[Ocfs2-devel] [PATCH] ocfs2: improve fsync efficiency and fix deadlock between aio_write and sync_file

Thu Feb 13 16:20:06 PST 2014

On Thu, Feb 13, 2014 at 01:33:45PM -0800, Mark Fasheh wrote:
> On Wed, Feb 12, 2014 at 05:53:43PM -0800, Darrick J. Wong wrote:
> > On Wed, Feb 12, 2014 at 02:58:18PM -0800, Mark Fasheh wrote:
> > > On Wed, Jan 29, 2014 at 07:48:48PM -0800, Darrick J. Wong wrote:
> > > > Currently, ocfs2_sync_file grabs i_mutex and forces the current
> > > > journal transaction to complete.  This isn't terribly efficient, since
> > > > sync_file really only needs to wait for the last transaction involving
> > > > that inode to complete, and this doesn't require i_mutex.
> > > > 
> > > > Therefore, implement the necessary bits to track the newest tid
> > > > associated with an inode, and teach sync_file to wait for that instead
> > > > of waiting for everything in the journal to commit.  Furthermore, only
> > > > issue the flush request to the drive if jbd2 hasn't already done so.
> > > > 
> > > > This also eliminates the deadlock between ocfs2_file_aio_write() and
> > > > ocfs2_sync_file().  aio_write takes i_mutex then calls
> > > > ocfs2_aiodio_wait() to wait for unaligned dio writes to finish.
> > > > However, if that dio completion involves calling fsync, then we can
> > > > get into trouble when some ocfs2_sync_file tries to take i_mutex.
> > > > 
> > > > Signed-off-by: Darrick J. Wong <darrick.wong at oracle.com>
> > > 
> > > Ok, I can see what the patch is doing, but I have a silly question - where
> > > exactly are we marking the latest transaction id during a write system call?
> > 
> > The patch should update those tids every time anything touches the inode --
> > block allocations, truncates, attribute/timestamp updates, etc.  For rewriting
> > a disk block without touching the inode, ocfs2_sync_file will either wait for
> > the last transaction involving the inode to commit + flush, or if the
> > transaction has long since been committed, it will issue the flush directly
> > without needing a recent tid.
> 
> Ok, I think I understand - If we're doing a block rewrite and say the inode
> hasn't been otherwise touched, we'll get into ocfs2_sync_file(). Once in
> ocfs2_sync_file(), the call to jbd2_trans_will_send_data_barrier() will
> return 0, forcing us to issue the flush. Is that correct?

Yes.

> > Does that help?  I /think/ I covered all the cases where I need to update the
> > tid.
> 
> Yeah that helps a lot, thanks.

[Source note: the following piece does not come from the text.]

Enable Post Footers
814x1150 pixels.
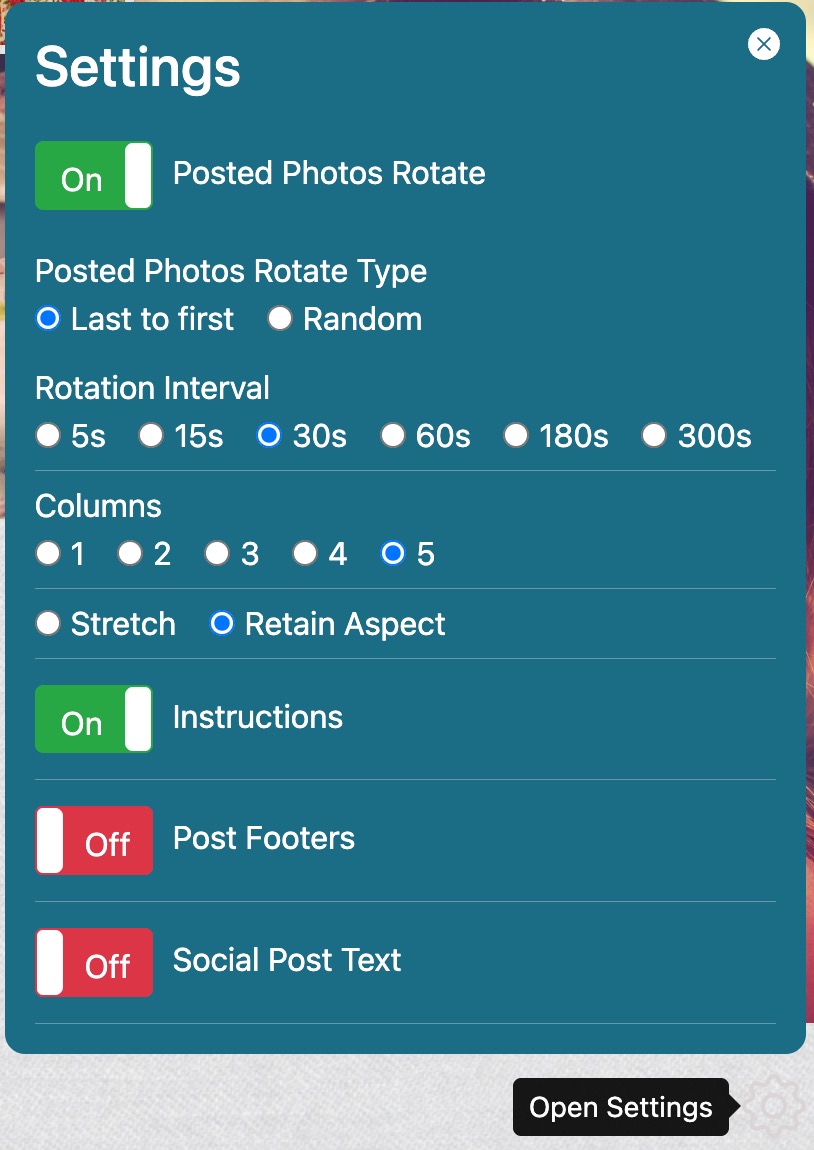pyautogui.click(x=93, y=840)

If you don't mind checking my logic above that would be
> great :)
> 
> We update mtime in ocfs2_write_end() - I don't believe your patch catches
> that in the case that we're doing a non-allocating write.

Ahh, you're right, the mtime update would not necessarily be forced out at sync
time.  I'll send out a corrected patch.

--D
> 
> Thanks Darrick!
> 	--Mark
> 
> --
> Mark Fasheh